What you are most proud of or excited about?
I’m very proud of the current projects I’m working on. Right now I’m developing three feature films: one horror, one comedy, and one drama. I’m excited to see where they go from here! Most of all, though, I’m proud of myself and the people I work with. It’s taken a lot of work and perseverance to get where I am today.
How did you get to where you are today professionally. Was it easy? If not, how did you overcome the challenges?
It’s never easy. If it was easy, everyone would be doing it. There’s always a lot of time, a lot of hard work, and a lot of effort that goes into this profession. You’re constantly networking and juggling contact politics, all while trying to find your next gig. There’s a lot of late nights and a lot of coffee. What I’ve learned? Never, ever give up. Even if you’re rejected a thousand times, all it takes is for that one chance, that one golden opportunity to present itself to you, and suddenly you have your foot in the door. You just have to keep working towards that career goal. And when you reach it, you work towards your next one. I’m not certain who said it, but most people know a quote I feel best wraps up this question: “Every successful person was once an unknown person who refused to give up on their dream.”
What do you want the world to know about you or your brand and story?
I focus on women-driven stories to inspire female audiences, and bring change in how gender is represented on screen. There’s a lot of misogyny in how women are represented on screen, and not enough women on screen in general. Furthermore, women’s stories are most often unfortunately told by men, something far too normalized. Men have male privilege; they can’t understand what it’s like to grow up as a woman and face the sexism we do. More women need to tell women’s stories. Because there aren’t enough women characters, or women-led stories, or women directors. It always seems like there’s “directors” and then “female directors.” I look forward to the day I can just call myself a director without my gender having to be a core aspect of my job.
Any places to eat or things to do that you can share with our readers? If they have a friend visiting town, what are some spots they could take them to?
I’d love to say film festivals, but unfortunately everything is online right now. I love Ventura Boulevard. There’s a lot of bars and restaurants and random, unique stores.

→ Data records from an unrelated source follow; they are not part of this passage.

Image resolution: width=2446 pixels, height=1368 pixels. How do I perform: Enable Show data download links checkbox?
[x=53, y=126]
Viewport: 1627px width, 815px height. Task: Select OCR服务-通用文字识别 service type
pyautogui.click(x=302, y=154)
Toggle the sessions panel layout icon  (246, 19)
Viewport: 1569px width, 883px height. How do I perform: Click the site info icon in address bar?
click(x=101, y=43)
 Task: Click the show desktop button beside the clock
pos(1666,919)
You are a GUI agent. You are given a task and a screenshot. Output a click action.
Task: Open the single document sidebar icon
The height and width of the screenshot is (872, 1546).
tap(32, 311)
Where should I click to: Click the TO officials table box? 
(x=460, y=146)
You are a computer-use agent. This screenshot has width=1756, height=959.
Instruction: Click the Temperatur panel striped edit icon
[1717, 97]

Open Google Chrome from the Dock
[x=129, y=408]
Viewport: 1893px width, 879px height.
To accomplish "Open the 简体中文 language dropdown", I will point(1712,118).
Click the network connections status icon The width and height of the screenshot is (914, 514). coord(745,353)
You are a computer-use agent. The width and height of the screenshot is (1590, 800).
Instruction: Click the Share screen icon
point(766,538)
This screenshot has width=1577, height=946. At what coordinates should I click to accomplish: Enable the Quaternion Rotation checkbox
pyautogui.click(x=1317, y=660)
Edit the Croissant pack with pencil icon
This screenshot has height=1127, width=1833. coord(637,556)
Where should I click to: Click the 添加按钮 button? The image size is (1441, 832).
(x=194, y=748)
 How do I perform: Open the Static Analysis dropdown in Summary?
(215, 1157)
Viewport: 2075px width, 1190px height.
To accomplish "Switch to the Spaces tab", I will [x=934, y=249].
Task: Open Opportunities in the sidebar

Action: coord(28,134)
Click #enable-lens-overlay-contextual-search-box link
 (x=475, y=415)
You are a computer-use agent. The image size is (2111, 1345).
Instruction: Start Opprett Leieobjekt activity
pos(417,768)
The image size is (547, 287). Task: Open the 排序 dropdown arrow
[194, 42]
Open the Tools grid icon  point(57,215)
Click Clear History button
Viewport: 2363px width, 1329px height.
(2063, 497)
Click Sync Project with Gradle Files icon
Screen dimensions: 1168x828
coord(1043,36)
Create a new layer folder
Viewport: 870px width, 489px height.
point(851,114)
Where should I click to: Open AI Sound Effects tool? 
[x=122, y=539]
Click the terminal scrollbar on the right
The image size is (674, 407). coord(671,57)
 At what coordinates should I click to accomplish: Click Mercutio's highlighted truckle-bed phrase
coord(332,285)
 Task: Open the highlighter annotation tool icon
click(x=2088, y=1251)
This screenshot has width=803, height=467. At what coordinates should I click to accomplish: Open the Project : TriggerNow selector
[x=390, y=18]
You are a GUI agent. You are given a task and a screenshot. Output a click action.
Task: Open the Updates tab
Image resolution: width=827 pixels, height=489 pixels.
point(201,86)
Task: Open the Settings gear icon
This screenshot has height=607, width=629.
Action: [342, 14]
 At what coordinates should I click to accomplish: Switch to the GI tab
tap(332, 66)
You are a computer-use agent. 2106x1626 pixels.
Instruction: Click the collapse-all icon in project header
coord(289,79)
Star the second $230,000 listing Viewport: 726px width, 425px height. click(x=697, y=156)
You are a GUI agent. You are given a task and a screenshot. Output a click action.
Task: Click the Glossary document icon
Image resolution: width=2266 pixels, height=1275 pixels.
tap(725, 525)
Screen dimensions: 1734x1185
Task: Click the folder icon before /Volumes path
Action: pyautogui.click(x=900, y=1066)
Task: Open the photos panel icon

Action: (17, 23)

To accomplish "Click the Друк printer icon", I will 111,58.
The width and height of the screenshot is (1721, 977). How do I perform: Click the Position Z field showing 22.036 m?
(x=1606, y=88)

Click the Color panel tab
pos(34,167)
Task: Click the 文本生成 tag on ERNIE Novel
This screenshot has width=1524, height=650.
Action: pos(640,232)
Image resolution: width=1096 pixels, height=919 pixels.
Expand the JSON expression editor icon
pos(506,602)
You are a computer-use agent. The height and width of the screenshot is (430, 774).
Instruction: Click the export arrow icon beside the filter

Pre-covid, it was always full of life. I also love 3rd Street for similar reasons. Little Tokyo is lovely to walk around with company. And of course, I can’t talk about Southern California without mentioning its beaches.
Shoutout is all about shouting out others who you feel deserve additional recognition and exposure. Who would you like to shoutout?
I honestly have many people to thank; as I mentioned before, it takes a village to make a film. But first and foremost, I would like to dedicate my shout out to my family. They have always been here for me in the good and the bad. They are my rock and my world. I would also like to give a shout out to one of my dearest friends, Valerie McCaffrey. She is an amazing casting director and a beautiful friend. She’s a person I can trust and rely on, both professionally and personally, and that is a bond I cherish. Last but not least, I’d like to give a shout out to Women In Film, an organization I’m a member of that helps uplift women working in the film industry. They’ve done great work promoting diversity and women’s voices, and advocating against sexual harassment in the industry, which is a serious issue faced by women filmmakers.